### Text under study ###

Republican backlash over the SAFE Banking Act questions whether the legislation has any chance of passing.
The cannabis industry applauded this week as federal lawmakers added provisions in the latest round of coronavirus aid aimed at marijuana companies. While the HEROES Act did not open cannabis businesses to Small Business Administration (SBA) loans and grants, it did include the SAFE Banking Act. The bill, passed last year in the House but stalled in the Senate, would allow banks to provide financial services to the cannabis industry without fear of federal prosecution.
“I just learned the #SAFEBankingAct is included in the CARES 2.0 package,” Rep. Ed Perlmutter wrote on Twitter. “I have been pushing for this because the #COVID19 crisis has only exacerbated the risk posed to cannabis businesses & their employees & they need relief just like any other legitimate business.”
The enthusiasm was short-lived. Following the announcement, the Senate Republican Conference (SRC) deconstructed the HEROES Act and called out provisions they described as advantageous legislation. “Here are some items Speaker Pelosi decided to include in her political-pipe-dream of a bill,” @SenateGOP tweeted out.
Senate Republicans labeled the SAFE Banking Act as part of Pelosi’s “political-pipe-dream of a bill.” This led some to assume this part of the legislation would never pass through the GOP-controlled Senate. But the tweet has since been deleted after Senate Republicans realized Republican Sen. Cory Gardner is a lead sponsor of the SAFE Banking Act.
The question on the minds of marijuana advocates then has become whether the SAFE Banking Act has a chance of passing as part of coronavirus aid.
“I would have said no, but when the Senate Republican Conference tweeted criticism, they pulled it down when they realized that Cory Gardner is a major sponsor and is in a tough re-election campaign,” David Feldman, a partner at the global law firm Hiller P.C., told The Fresh Toast. “So I would probably still say unlikely but not impossible.”
Smart Approaches to Marijuana (SAM), an anti-legalization group, added sand to the smoldering ember with a full-throated declaration against the provision.
“Numerous industries have been forced to completely shut down and have made great sacrifices to comply with shutdowns and limitations on their business operations,” SAM CEO Kevin Sabet said in a statement. “The marijuana industry has been a painfully obvious exception to this. This industry has used its lobbying arm to force state officials to keep their storefronts open, sued leaders who shut them down, and bragged incessantly about their revenues.”
States have deemed marijuana businesses “essential” under quarantine orders and allowed to stay open while governors have introduced legalization as a way to kickstart local economies in the wake of the coronavirus pandemic.

### Source material ###

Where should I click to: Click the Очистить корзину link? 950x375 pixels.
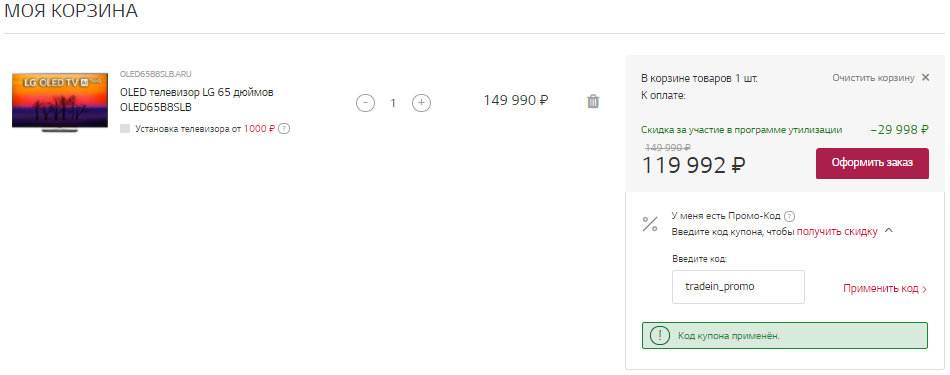[873, 78]
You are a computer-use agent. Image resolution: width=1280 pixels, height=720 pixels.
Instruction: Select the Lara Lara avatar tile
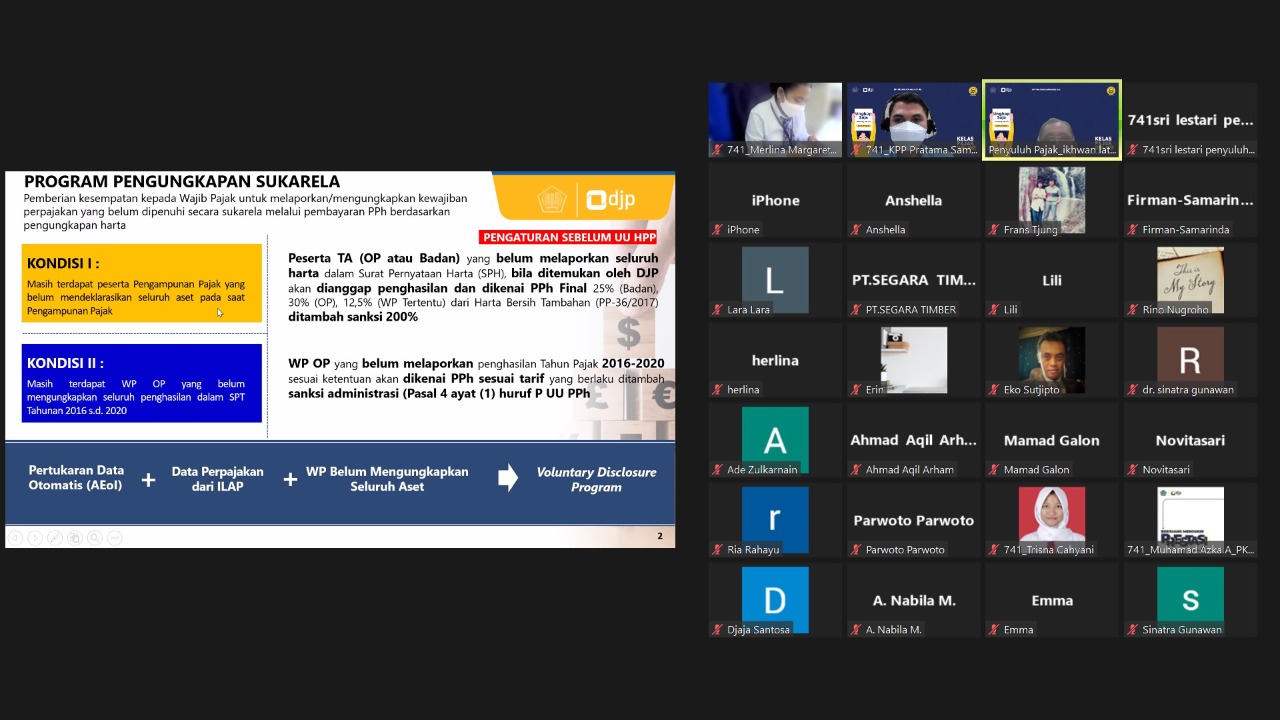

###

Study questions:
#1 In the article on the SAFE Banking Act, why did Senate Republicans delete their tweet calling the act part of a "political-pipe-dream of a bill"?
#2 Repeat the part of the SAFE Banking Act article that begins at the words "Senate Republicans labeled" and ends after the words "of the SAFE Banking Act.".
None of the lines are needed for this work.

Answers for this exercise:
#1 They deleted the tweet after realizing that Republican Sen. Cory Gardner is a lead sponsor of the SAFE Banking Act.

#2
Senate Republicans labeled the SAFE Banking Act as part of Pelosi’s “political-pipe-dream of a bill.” This led some to assume this part of the legislation would never pass through the GOP-controlled Senate. But the tweet has since been deleted after Senate Republicans realized Republican Sen. Cory Gardner is a lead sponsor of the SAFE Banking Act.